◆ Problem to work on: Return, word for word, the stretch of the essay on anxiety, rest, and acceptance that starts with the words containing "I had attempted" and ends with "might be helpful.".

◆ Page extract:
┄┄┄┄┄┄
Chopra and Tanzi refer to the very repetitive experience of “what if’ negative thinking as an example of the brain’s conditioned negativity, that becomes so prevalent and troubling during depression and anxiety; I recognized my own tendency toward anxiety when I thought I might run out of cat food or received a phone call that required me to deal with professionals – doctors, mechanics, etc.

In Chopra and Tanzi’s view the grooves in the brain that are conditioned need to be noticed and identified; but through calm and meditation, along with trying new experiences, a higher mind or faculty can develop.  The authors consider the “mind” a higher non-material aspect of our functioning that can be developed as a “Super Brain.”

I believe that what these authors call the brain is what some like Eckhart Tolle refer to as the “mind” or the Ego and what Chopra and Tanzi consider the Self is a nonlocal higher frequency of intelligence that others call Life, Source, Consciousness or even God.

I had attempted to use meditation and mindfulness in my healing but had to end my practice when I noticed that I was forcing myself to meditate – the opposite of how it might be helpful.

Now I began to realize that I could begin to really notice the tendencies in my conditioned mind and how they were causing my anxiety and fatigue.  I also began to experiment with trying new things and going out even when it was uncomfortable and difficult, and then resting as needed.

I experimented with getting back into tennis in a rotation in my senior community with guys my age (70) and older.  It was painful to remember how I ‘used to” play and it brought up a lot of grief and emotion as I yearned to be normal again.

But a psychologist/friend reminded me of the practice that Scott Kiloby and Jeff Foster describe, to not try to overcome these bodily sensations of grief and other emotions, but rather instead begin to allow, welcome and love them.

One of my biggest difficulties early on had been accepting the fatigue and resting; I was conditioned to work and achieve and the initial boredom I experienced was stupefying until I embraced Scott Kiloby and Jeff Foster’s idea of deep rest and welcomed the escape into silence.

Reading more Eckhart Tolle made me acutely aware of how much resistance I had had to the need to rest and to the entire experience.  On TV while listening to Soundscapes I saw Deepak Chopra’s definition of happiness as “a series of happenings that are not resisted.”

I also began to finally accept that I might never be the person I used to be or thought I should be – in Eckhart Tolle’s words I had to “die before I died” to my old self and recognize that the future could not be “controlled” and was unknowable. I began to open myself up to that.
┄┄┄┄┄┄
◆ Input data:
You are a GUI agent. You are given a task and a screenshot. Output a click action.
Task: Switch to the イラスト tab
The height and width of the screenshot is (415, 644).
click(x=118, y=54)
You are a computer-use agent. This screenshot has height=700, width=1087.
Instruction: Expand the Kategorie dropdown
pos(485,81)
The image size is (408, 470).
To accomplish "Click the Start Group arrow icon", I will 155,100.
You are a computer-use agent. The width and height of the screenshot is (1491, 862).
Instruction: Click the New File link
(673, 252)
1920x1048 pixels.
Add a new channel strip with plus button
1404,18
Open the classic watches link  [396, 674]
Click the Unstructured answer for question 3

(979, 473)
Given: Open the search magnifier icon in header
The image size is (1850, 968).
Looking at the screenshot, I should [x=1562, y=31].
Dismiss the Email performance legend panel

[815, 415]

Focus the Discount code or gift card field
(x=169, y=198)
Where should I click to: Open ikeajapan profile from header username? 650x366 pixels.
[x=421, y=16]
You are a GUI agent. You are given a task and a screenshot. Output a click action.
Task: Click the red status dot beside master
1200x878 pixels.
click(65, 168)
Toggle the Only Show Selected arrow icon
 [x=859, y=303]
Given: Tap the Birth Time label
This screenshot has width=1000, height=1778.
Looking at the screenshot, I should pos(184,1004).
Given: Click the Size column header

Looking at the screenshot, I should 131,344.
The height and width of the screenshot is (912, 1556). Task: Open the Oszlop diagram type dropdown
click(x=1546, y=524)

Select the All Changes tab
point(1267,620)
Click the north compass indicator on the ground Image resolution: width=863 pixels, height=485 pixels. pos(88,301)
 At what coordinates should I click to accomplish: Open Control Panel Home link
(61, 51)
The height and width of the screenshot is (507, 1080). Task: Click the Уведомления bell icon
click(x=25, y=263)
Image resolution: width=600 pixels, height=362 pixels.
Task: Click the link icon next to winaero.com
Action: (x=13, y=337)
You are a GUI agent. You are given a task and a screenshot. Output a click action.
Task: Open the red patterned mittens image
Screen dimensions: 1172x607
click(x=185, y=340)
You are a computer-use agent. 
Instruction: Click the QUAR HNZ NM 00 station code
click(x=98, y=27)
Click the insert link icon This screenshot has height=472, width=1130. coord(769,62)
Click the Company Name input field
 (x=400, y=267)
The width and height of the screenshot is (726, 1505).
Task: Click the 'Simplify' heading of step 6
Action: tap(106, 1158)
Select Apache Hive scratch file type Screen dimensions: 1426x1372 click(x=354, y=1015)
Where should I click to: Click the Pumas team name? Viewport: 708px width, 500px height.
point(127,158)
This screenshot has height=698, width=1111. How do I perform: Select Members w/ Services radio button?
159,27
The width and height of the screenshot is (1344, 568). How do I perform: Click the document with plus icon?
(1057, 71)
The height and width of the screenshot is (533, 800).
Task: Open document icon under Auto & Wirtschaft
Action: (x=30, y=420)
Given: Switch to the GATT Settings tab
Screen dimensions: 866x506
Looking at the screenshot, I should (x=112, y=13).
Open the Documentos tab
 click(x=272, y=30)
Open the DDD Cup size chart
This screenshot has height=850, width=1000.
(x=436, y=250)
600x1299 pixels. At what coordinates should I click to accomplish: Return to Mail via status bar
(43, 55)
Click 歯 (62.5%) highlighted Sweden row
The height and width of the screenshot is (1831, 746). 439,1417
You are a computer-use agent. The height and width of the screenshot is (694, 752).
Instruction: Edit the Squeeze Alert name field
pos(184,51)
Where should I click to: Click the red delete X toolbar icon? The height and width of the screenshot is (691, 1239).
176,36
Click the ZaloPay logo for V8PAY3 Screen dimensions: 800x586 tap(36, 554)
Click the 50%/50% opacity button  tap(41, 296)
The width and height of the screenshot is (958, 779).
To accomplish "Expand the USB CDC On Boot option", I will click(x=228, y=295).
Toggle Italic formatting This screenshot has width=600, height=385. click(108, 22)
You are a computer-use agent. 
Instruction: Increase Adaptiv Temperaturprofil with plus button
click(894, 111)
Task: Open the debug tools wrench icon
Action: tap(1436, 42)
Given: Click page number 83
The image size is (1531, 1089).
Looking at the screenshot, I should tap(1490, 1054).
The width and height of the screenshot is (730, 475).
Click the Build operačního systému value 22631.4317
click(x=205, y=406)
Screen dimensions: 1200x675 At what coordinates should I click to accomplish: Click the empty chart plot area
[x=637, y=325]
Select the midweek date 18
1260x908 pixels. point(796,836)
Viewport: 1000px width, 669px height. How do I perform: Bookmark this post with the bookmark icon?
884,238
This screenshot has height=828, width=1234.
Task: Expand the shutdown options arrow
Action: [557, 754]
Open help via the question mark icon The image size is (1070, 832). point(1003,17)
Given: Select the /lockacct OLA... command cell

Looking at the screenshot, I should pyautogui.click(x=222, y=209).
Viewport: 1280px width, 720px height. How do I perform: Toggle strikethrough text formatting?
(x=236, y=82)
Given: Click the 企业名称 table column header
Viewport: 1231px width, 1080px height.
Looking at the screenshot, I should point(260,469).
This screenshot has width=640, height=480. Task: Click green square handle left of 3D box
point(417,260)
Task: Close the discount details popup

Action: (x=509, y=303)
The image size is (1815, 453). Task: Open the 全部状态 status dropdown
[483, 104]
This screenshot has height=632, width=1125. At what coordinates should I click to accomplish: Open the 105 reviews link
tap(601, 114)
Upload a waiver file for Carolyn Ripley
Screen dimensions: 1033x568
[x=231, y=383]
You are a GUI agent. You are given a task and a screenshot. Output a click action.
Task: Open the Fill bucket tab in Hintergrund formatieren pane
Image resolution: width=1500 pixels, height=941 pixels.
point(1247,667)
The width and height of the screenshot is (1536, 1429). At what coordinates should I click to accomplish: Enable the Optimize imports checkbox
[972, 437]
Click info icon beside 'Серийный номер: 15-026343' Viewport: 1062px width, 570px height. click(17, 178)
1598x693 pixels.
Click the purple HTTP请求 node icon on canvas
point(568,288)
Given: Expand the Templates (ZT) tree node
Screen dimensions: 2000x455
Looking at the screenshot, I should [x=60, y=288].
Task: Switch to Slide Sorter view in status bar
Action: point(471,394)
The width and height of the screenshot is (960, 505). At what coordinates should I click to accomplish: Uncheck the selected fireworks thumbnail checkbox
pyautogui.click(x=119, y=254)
┄┄┄┄┄┄
◆ Expected answer:
I had attempted to use meditation and mindfulness in my healing but had to end my practice when I noticed that I was forcing myself to meditate – the opposite of how it might be helpful.